Я прошел в кабину. Ханна, ставшая от злости еще красивее, всматривалась в штормовой горизонт. Тучи то и дело вспыхивали, разряжаясь молниями. Синяя завеса дождя висела слева.

– Пассажир, в салон! – рявкнула она, перекрывая шум моторов.

Я пробрался к креслу второго пилота и нагло уселся.

– Вам может понадобиться помощь! – проорал я в ответ. – Я последний, оставшийся в строю!

– Где Хайнц?

– Вот этот? – я ткнул пальцем в кресло под собой. – Лежит в проходе!

– Этого не может быть!

– Может!

Наука умеет много гитик, добавил я про себя.

Валькирия разразилась длиннейшим проклятием, где поминались черт, собака, родители второго пилота, английские свиньи, католики, петухи и плохая погода. Я согласно покивал и добавил от себя очень приблизительную кальку малого шлюпочного загиба.

– Сидите, черт с вами! – смягчилась она.

Общий язык мы нашли довольно быстро, и это нисколько не сказалось на качестве пилотирования, потому что автопилот «Зиг» может заменить живого летчика, а вот женщину заменить ничто не может…

Пока Ханна приводила себя в порядок, я мрачно смотрел вниз и чувствовал, как страх высоты возвращается на свое привычное место. Хотя нет, это не было страхом высоты. Не высоты я боялся – боялся ступить на Святую Землю с такой миссией и с таким спутником… Как-то слишком притерпелся я к этим чудовищам, коих следовало бы георгиевскому кавалеру передушить голыми руками, а там будь что будет… Терпи, наставлял меня инок Софроний, ты все должен вытерпеть…

17

– Дамы и господа, наш самолет осуществил посадку в аэропорту Пулково города– героя Санкт-Петербурга. Температура воздуха в аэропорту плюс семь градусов.

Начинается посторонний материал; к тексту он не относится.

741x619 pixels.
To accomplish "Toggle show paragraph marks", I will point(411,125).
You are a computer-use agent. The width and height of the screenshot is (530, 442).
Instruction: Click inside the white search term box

Просим не покидать своих мест до полной остановки самолета. К выходу мы вас пригласим.

Движущийся тротуар, ведущий в здание аэровокзала, работал – было ясно, что очередной период разрухи в России близится к концу.

До открытия памятника оставалось сорок пять минут.

– Что этот памятник всем так дался, – сказал таксист. – С саратовского рейса туда каких-то психов отвез, так один врал, что он писатель Лев Гурский… Как будто я не знаю, что Лев Гурский в Америке живет! Хрен ли бы он в Саратове делал?

Самозванцев развелось… Один старичок в нашем доме до того обнаглел, что себя за царя Александра Первого выдает. Могила-то в Петропавловском – пустая! Я ему толкую – Федор Кузьмич, опомнись! А место для статуи австрийцы купили. Собчак уже весь Питер продал финнам. Граница, говорят, будет у Поповки.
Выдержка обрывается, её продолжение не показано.